When using IKE dynamic negotiation to establish an IPSec tunnel, there are two types of SA: one is IKE SA and the other is IPSec SA. The purpose of establishing IKE SA is to negotiate a set of security parameters used to protect IPSec tunnels. The purpose of establishing IPSec SA is to negotiate security parameters used to protect user data. However, in IKE dynamic negotiation mode, IKE SA is the basis of IPSec SA. , because the establishment of IPSec SA requires a series of keys after the IKE SA is established.

Manually establishing an SA has the disadvantages of complex configuration, not supporting dynamic changes of the initiator address, the established SA never aging, and being detrimental to security. This section details the benefits of dynamic negotiation and the relationship between IKE and IPSec.

(1) Reduces the complexity of configuration. In IKE dynamic negotiation mode, parameters such as SPI, authentication key and encryption key will be automatically generated, while in manual mode, parameters such as the outgoing and incoming direction of the SA need to be generated automatically. Directions are specified separately.

(2) Provide anti-replay function. IPSec uses the sequence number in the AH or ESP header to implement anti-replay (packets with the same sequence number are not accepted). When the sequence number in the AH or ESP header overflows (it also reaches the maximum value and cannot continue to be numbered, and a new round of renumbering begins), in order to achieve anti-replay, the SA needs to be re-established. This process requires In conjunction with the IKE protocol, the anti-replay function is not supported in manual mode.

(3) Supports identity authentication when the address of the negotiation initiator changes dynamically (such as using PPP.E dial-up mode to access the Internet). The manual method is not supported and can only be applied to dedicated lines at both ends. The connection method is to access the Internet.

(4) Support the online authentication and centralized management of peer identities by the certification center CA (Certificate Authority), which is conducive to large-scale deployment of IPSec. The manual method does not support online authentication.

(5) The SA established through IKE negotiation has a life cycle and can be updated in real time, which reduces the risk of SA being cracked and improves security.

When the life cycle reaches the specified time or the specified traffic, the SA will become invalid. Before the SA is about to expire, IKE will negotiate a new SA for the peer. After the new SA is negotiated, the peer immediately adopts the new SA to protect communications. There are two ways to define the life cycle:

The IKE protocol is based on the framework defined by ISAKMP (Internet Security Association and Key Management Protocol) and is an application layer based on UDP. Protocol (corresponding to UDP500 port. It provides IPSec with automatic negotiation key exchange and SA establishment services, which can simplify the use and management of IPSec.

In fact, IKE is not a separate protocol, it includes three major Protocol: ISAKMP (Internet Security Association and Key Management Protocol, Internet Security Alliance and Key Management Protocol), Oakley (Oakley Key Determination Protocol, Oakley Key Determination Protocol) and SKEME (Secure Key Exchange Mechanism for Internet, Internet Security Key Key exchange mechanism).
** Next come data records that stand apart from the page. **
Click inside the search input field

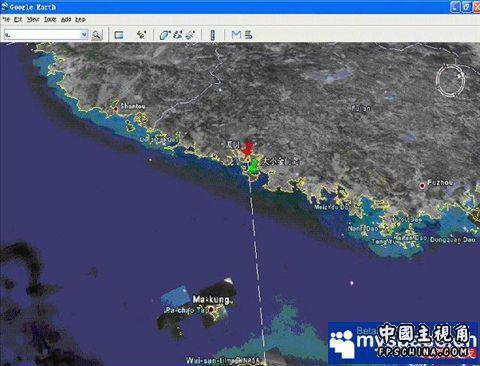click(42, 34)
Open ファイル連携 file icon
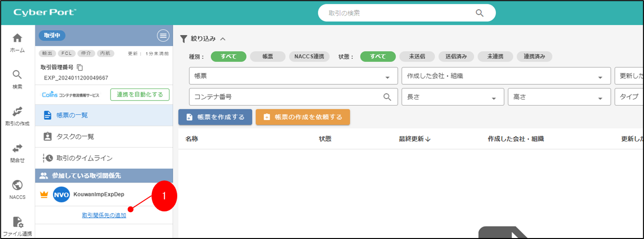This screenshot has height=239, width=644. [x=17, y=222]

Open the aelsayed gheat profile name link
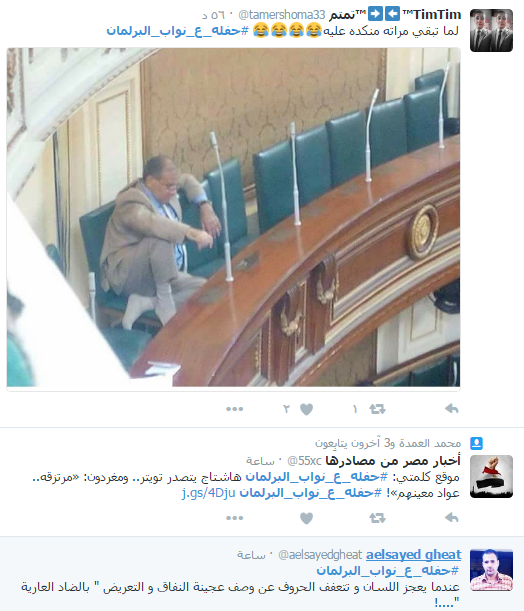(413, 554)
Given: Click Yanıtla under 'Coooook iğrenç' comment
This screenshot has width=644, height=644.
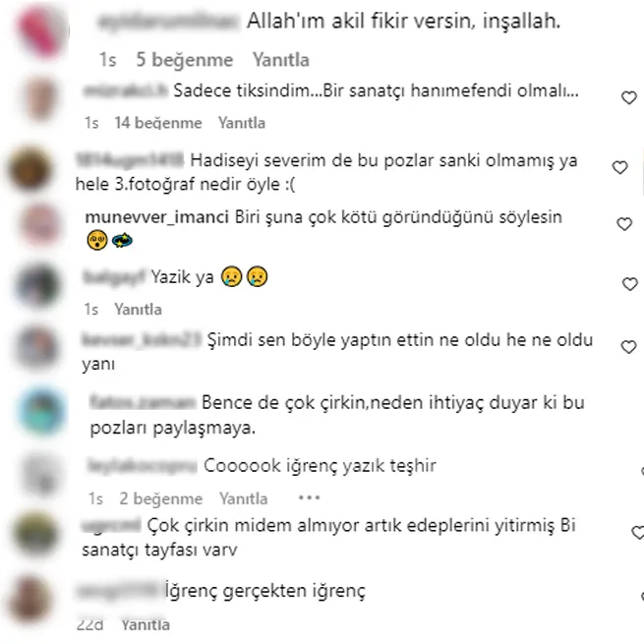Looking at the screenshot, I should point(243,498).
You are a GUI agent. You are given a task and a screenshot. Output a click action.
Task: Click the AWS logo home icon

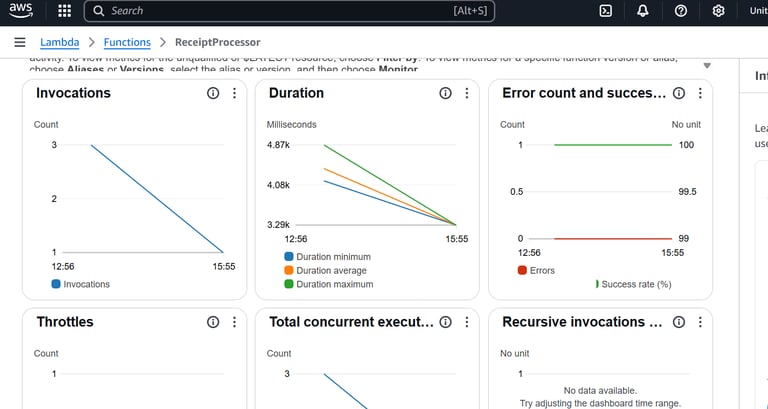tap(22, 11)
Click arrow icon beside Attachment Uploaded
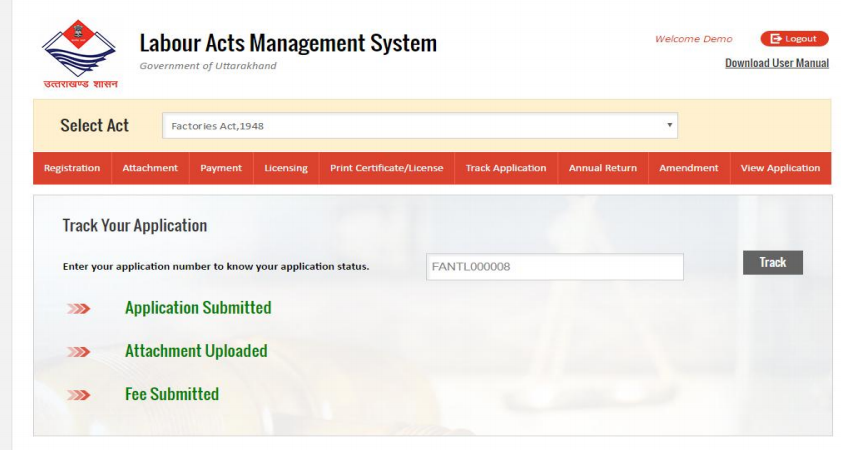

ISAKMP mainly defines the cooperative relationship between IKE peers and establishes IKE SA. The OakLey protocol is a framework for generating and exchanging IPSec key materials and coordinating IPSec parameters (including which security protocols are supported). ; The SKEM E protocol determines the IKE key exchange method, mainly using the DH (Diffie-Hellman) algorithm.

The relationship between IKE and IPSec (including AH and ESP protocols) is shown in the figure below. IKE is UDP. An application layer protocol above (AH and ESP are network layer protocols) is the signaling protocol of IPSec; IKE establishes an SA for IPSec negotiation and hands over the established parameters and generated keys to IPSec; IPSec is established using IKE SA encrypts or authenticates IP packets.

After an IKE SA is established between peers, when the IKE SA protects the IPSec tunnel, the SA will encrypt or authenticate IP packets according to the configured AH, ESP security protocol and other parameters. Negotiate a pair of IPSec SAs for secure data transmission in the IPSec tunnel.

The IKE protocol currently has two versions: IKEv1 and IKEv2. The IKEv1 version uses IPSec. Perform key negotiation and finally establish IPSec SA. In the first stage, the communicating parties negotiate to establish a secure channel (ie, tunnel) used by IKE itself, that is, to establish a pair of IKE SA.

In the second stage, this secure channel that has passed authentication and security protection is used to establish a pair of IPSec SAs to protect the secure transmission of data in the tunnel. The IKEv2 version simplifies the negotiation process and can directly generate IPSec keys and IPSec SAs in one negotiation.

Let’s first understand some of the security mechanisms used by IKE in the process of generating SA (including IKE SA and IPSec SA), which will be used later in the specific IKE negotiation process.

The important reason why IPSec application solutions can securely conduct network communications on public networks (such as the Internet) is that various security measures can be implemented during the entire tunnel establishment and data transmission process between peers. Security mechanism is used to ensure this. If IKE is used for automatic key exchange and negotiation, it can also be done, because IKE itself has a complete set of self-protection mechanisms that can safely authenticate identities on insecure networks. Distribute keys. This is specifically reflected in the following aspects of security protection.

When using IKE to exchange information between peers, you must first identify the legitimacy of the other party, which is an identity authentication issue. The mechanisms that can be used to determine the peer identity (peer's IP address or name) in IKE are relatively comprehensive, including pre-shared key PSK (pre-shared key) authentication, RSA digital certificate (rsa-signature, Or called RSA digital signature) authentication and RSA digital envelope authentication.

In a digital envelope, the sender uses a symmetric key (the sender needs to randomly generate a symmetric key in advance) to digitally sign the message to be sent, and then uses the symmetric key with the receiver After encrypting with the public key (this part is called a digital envelope), the encrypted symmetric key is sent to the recipient together with the digitally signed message. After receiving it, the recipient first uses its own private key to open the digital envelope to obtain the sender's symmetric key, and then uses the symmetric key to decrypt the original digitally signed message to verify whether the sender's digital signature is correct. If correct, the authentication passes; otherwise, the authentication fails.

For the pre-shared key authentication method, when there is one peer corresponding to multiple peers, a pre-shared key needs to be configured for each peer. The amount is large, so this method is easy to establish in small networks, but it is less secure. Using digital certificates has high security, but requires a CA to issue digital certificates, which is suitable for use in large networks. Digital envelope authentication is used when the device needs to comply with the requirements of the National Cryptographic Administration (it needs to use the hash algorithm SM3 required by the National Cryptographic Administration), and this authentication method can only be supported during the main mode negotiation process of IKEv1.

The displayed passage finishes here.